1097. Les Séditions de Karl Mengel par Alexandra Varrin.
Par Léo Scheer, vendredi 11 septembre 2009 :: #1097 :: rss
Oui, j'avais oublié de mettre en ligne le premier billet consacré au livre de Karl Mengel, celui d'Alex sur son blog le 25 août.
"Who the fuck is Karl Mengel ?
En dépit de quelques ridicules tentatives visant à intituler quelques fausses pistes, nul ne le sait vraiment. Et ce ne sont pas les fragments dicibles des Séditions qui nous aideront à y voir plus clair.
Les Séditions ne s'encombrent pas de convenances, de présentations formelles, d'une structure narrative classique ni même s'un décor avec lequel on pourrait se familiariser.
Vous êtes dans la nuit, noire, à espérer vaguement que vos yeux finiront par s'habituer à l'obscurité et, qu'à terme, vous y verrez quelque chose.
Et puis un éclair, vif, qui zèbre le ciel et qui vous éblouit.
Vous avez tout juste le temps d'entre-apercevoir le lieu dans lequel vous vous trouvez que, déjà , vous replongez dans l'obscurité.
Vous n'avez pas le temps de vous interroger, de vous demander si vous avez bien vu ce que vous croyez avoir vu, car un autre éclair vous aveugle et c'est un nouveau décor qui s'esquisse sous vos yeux, qui s'ouvrent de plus en plus grand à mesure que vous tournez les pages.
Le personnage que vous pensez suivre est une sorte d'espion, d'agent, de mercenaire, au service des uns, mais des autres aussi. Son but et ses motivations n'importent pas tant que le fait qu'il agisse, radicalement, constamment, qu'il se propulse dans l'action pour ne se laisser, ni à lui ni aux autres, aucune piste de réflexion. Ou alors beaucoup trop.
On a tendance à penser, et souvent à raison, qu'il est périlleux de maintenir un juste équilibre entre le trop et le pas assez.
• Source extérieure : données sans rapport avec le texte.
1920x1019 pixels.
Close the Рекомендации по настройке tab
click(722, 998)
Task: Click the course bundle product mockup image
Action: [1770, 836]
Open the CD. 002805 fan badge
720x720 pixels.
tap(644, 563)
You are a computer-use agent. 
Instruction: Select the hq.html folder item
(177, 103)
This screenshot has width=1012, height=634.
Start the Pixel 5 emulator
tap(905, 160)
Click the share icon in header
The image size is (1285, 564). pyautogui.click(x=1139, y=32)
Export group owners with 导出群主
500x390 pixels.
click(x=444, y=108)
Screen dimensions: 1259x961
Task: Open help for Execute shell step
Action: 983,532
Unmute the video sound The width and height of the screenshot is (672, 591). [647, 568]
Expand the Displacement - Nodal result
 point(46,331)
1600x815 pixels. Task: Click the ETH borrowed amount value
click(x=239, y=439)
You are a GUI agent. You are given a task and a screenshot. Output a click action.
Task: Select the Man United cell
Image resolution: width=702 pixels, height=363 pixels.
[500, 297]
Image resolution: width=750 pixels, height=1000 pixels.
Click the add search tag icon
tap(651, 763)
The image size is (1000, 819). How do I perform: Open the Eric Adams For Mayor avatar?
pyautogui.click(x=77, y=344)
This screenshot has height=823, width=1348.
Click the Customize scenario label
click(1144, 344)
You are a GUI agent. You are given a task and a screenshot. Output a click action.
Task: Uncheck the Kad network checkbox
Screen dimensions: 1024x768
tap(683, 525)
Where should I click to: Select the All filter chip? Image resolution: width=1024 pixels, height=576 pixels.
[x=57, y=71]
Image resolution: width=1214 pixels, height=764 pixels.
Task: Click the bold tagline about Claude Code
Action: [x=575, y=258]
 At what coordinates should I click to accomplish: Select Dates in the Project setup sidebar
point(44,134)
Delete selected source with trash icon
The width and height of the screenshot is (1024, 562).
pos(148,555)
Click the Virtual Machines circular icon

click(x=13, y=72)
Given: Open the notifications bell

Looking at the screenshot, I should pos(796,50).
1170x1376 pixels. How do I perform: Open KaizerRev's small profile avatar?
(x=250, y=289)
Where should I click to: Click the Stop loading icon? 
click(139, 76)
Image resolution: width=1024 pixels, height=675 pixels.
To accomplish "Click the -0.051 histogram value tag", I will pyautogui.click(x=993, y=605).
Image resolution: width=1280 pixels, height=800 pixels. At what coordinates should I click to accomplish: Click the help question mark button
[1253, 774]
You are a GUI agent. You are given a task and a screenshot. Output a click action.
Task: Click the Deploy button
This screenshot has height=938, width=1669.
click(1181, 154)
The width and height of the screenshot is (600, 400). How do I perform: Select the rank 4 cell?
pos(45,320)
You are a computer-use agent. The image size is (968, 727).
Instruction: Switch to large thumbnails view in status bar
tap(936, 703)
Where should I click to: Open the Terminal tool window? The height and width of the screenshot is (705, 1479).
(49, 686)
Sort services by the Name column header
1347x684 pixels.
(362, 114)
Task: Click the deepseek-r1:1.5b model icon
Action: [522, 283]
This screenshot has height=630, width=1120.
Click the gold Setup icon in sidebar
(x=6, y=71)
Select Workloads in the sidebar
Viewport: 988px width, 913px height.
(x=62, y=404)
Karl Mengel ne s'en embarrasse pas et les englobe tous les deux, avec une audace ingénieuse, dans ses Séditions.
Le personnage aux multiples identités voyage à travers le monde, imperturbable, mène à bien ses missions, se laisse parfois hanter par quelques souvenirs et/ou convictions récurrentes mais ne nous laisse jamais le temps de nous faire une idée bien précise de qui il peut être et ce à quoi il peut bien aspirer.
Il est un masque, dissimulé sous un masque, dissimulé sous un autre masque, avec une limite en plus l'infini en abscisses et en ordonnées et un sourire narquois et magnanime au croisement des deux axes.
Lorsqu'on en vient à le penser irritant de perfection, autant dans sa maîtrise de l'écriture que dans son cynisme complaisant, il nous surprend aussitôt en nous dévoilant une nouvelle facette, peut-être un peu plus enfouie, s?urement beaucoup plus touchante et achève de neutraliser nos velléités de décryptage en nous rappelant bien qu'il est avant tout lucide, sur lui même et aussi sur nous, qui le lisons, parce qu'il a parfaitement anticipé notre cheminement intellectuel dans la chronologie de ses fragments.
Il y a du Sean Bateman chez Aloïs Hiller, avec la froide lucidité du grand frère en plus et, malgré cette cruelle conscience de sa propre vacuité, on devine une féroce volonté de s'accrocher au soi et à ses convictions.
Il paraît qu'il faut se perdre pour mieux se retrouver ; finalement, c'est peut-être en acceptant de se trouver qu'on comprend qu'il n'y a pas d'autre choix que celui de se perdre.
Si vous faisiez part à Karl Mengel de votre envie de le connaître un peu mieux, il est fort probable qu'il vous fasse la même réponse que celle de Lauren Hynde à Sean Bateman : "Tu ne peux pas. Tu ne me connaîtras jamais, personne ne connaît personne."
Alexandra Varrin. Alex in wonderland (bipolaireadonf) Le 25 ao?t 2009.